Bien à vous, et merci
Superbe histoire…
Merci de l'avoir partagé…
Félicitations pour votre article. C'est merveilleusement conté ! Longue vie en bonne santé à Louise et plein de bonheur à Sandra et les siens.
Merci! C’est surtout Sandra qu’il faut féliciter : elle a pris des notes très précises tout au long de son séjour à l’hôpital, même dans les moments les plus durs, ce qui fait qu’elle a pu me fournir un matériau complet et rigoureux!
J'ai adoré lire la suite de l'histoire de la petite Louise ! sacré combat, sacré courage, sacré instint maternel (mise au sein sans attendre la tétée-pésée demandée etc etc !!)
viteeee une nouvelle histoire 😉
Très , très belle histoire ! Félicitations à chacune(s) et chacun .
Quelle superbe histoire! Bravo Sandra, bravo Louise !
Une de mes filles a été hospitalisée à 2 jours (omphalocèle), mise à jeun pendant 3 jours.
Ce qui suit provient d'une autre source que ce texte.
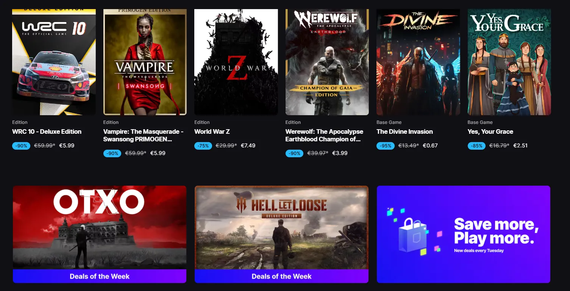The image size is (570, 291).
Task: Click Deals of the Week label under Hell Let Loose
Action: point(281,277)
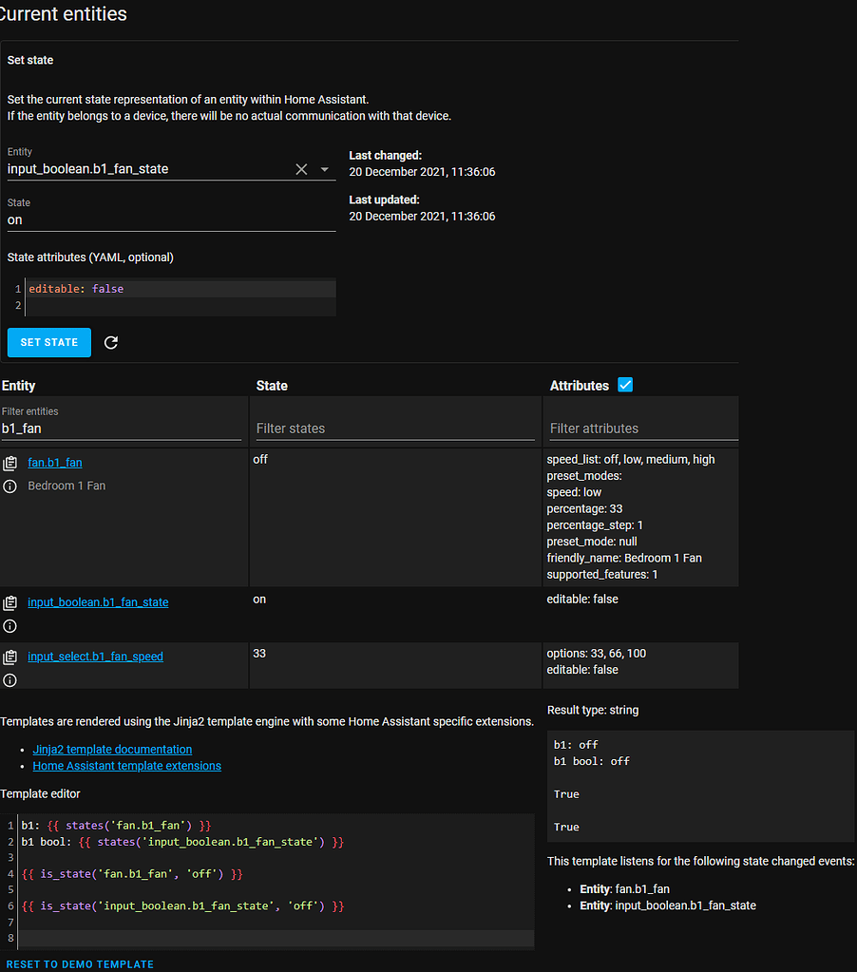The height and width of the screenshot is (972, 857).
Task: Copy input_boolean.b1_fan_state entity ID
Action: tap(10, 601)
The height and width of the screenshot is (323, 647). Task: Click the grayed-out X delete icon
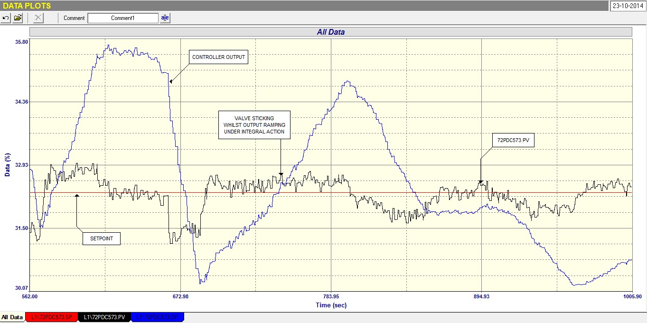pos(38,18)
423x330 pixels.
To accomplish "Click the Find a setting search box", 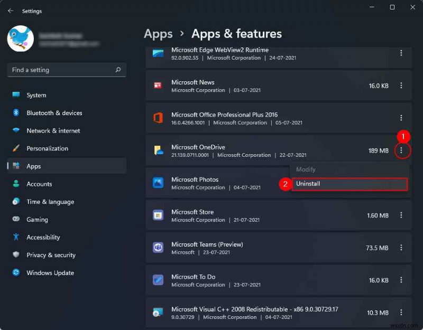I will [x=67, y=70].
J'ai dû tirer mon lait dès ma montée de lait. Ce n'était pas facile, et le personnel n'était pas toujours compétent dans ce domaine… Ma fille a été remise au sein 4 jours après son opération, grace à ma persévérence (je la mettais souvent contre moi) et après avis du pédiatre (elle a eu aussi quelques biberons de mon lait).Quel bonheur ! Je l'ai ensuite allaitée exclusivement jusqu'à ses 5 mois puis en mixte jusqu'à ses 7 mois. Comme quoi, tout est possible, mais il faut une volonté et une persévérence de fer!!
Merci pour votre blog très intéressant. J'attends votre article sur les coliques du bébé allaité (mon autre fille en a bcp souffert jusqu'à 3 mois).
En lisant cette histoire je reviens 2 ans 1/2 en arrière à la naissance de mon fils à 27 semaines d’aménorrhée. J’ai vécu beaucoup de choses similaires, le tire-lait pendant 2 mois 1/2 avant enfin que mon bébé ne commence à pouvoir téter, les pesées-tétées, une grosses infection avec érésypèle… Et pendant le premier mois je n’ai eu aucun conseil, on m’a donné une ordonnance 2 jours après l’accouchement en me disant de me faire louer un tire-lait en pharmacie puis… plus personne ne m’a reparlé de l’allaitement, sauf pour me dire qu’un prématuré de ce terme ne pouvait pas vivre sans “lait de mère”… J’ai donc loué un vieil appareil avec des téterelles de la mauvaise taille qui m’a fait pleurer à chaque tirage jusqu’à ce que mon fils puisse être transféré dans un autre hopital où j’ai eu le bonheur de rencontrer une conseillère en allaitement et découvrir un autre tire-lait beaucoup plus doux, à double pompage, avec une taille de téterelles adaptée, que j’ai pu louer sans dépassement chez Grandir Nature, ça a changé ma vie! Je ne connaissais rien à l’allaitement et passais mes jours et mes nuits auprès de mon fils qui se battait pour sa vie à l’hôpital, si je n’avais pas été aidée et conseillée au bout d’un mois j’aurais dû arrêter l’allaitement tellement tirer mon lait le faisait mal, donc mille mercis aux conseillères en allaitement, il en faudrait dans tous les services de réanimation néonatale! L’histoire se finit bien, j’ai allaité mon fils 18 mois et il va très bien aujourd’hui.